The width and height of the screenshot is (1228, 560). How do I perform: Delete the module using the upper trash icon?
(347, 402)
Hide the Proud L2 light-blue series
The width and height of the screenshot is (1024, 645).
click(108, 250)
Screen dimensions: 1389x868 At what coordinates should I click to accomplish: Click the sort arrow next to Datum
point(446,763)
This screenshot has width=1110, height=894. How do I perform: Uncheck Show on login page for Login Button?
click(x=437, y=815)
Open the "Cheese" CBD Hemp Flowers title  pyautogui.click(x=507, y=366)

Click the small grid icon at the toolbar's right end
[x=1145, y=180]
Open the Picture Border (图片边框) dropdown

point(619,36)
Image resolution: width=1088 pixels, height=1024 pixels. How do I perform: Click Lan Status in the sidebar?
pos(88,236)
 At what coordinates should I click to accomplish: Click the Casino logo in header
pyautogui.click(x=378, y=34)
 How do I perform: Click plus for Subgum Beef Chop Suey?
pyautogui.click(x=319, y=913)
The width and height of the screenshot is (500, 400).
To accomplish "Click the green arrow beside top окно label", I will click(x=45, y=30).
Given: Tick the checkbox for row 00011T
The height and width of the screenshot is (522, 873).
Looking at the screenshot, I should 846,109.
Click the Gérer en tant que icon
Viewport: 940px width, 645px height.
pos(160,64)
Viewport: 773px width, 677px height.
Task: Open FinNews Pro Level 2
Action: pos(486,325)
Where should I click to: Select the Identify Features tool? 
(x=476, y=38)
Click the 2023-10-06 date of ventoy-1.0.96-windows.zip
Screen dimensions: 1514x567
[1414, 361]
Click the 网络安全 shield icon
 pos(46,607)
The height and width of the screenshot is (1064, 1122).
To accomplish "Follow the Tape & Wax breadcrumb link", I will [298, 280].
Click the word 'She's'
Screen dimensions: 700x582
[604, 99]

- _WHAT TO WORK ON_: From the records above, copy only the lines starting with the line that holds "Given: Tick the checkbox for row 00011T" and going on through the line that holds "Click the 2023-10-06", exactly as written.

- _TASK ANSWER_:
Given: Tick the checkbox for row 00011T
The height and width of the screenshot is (522, 873).
Looking at the screenshot, I should 846,109.
Click the Gérer en tant que icon
Viewport: 940px width, 645px height.
pos(160,64)
Viewport: 773px width, 677px height.
Task: Open FinNews Pro Level 2
Action: pos(486,325)
Where should I click to: Select the Identify Features tool? 
(x=476, y=38)
Click the 2023-10-06 date of ventoy-1.0.96-windows.zip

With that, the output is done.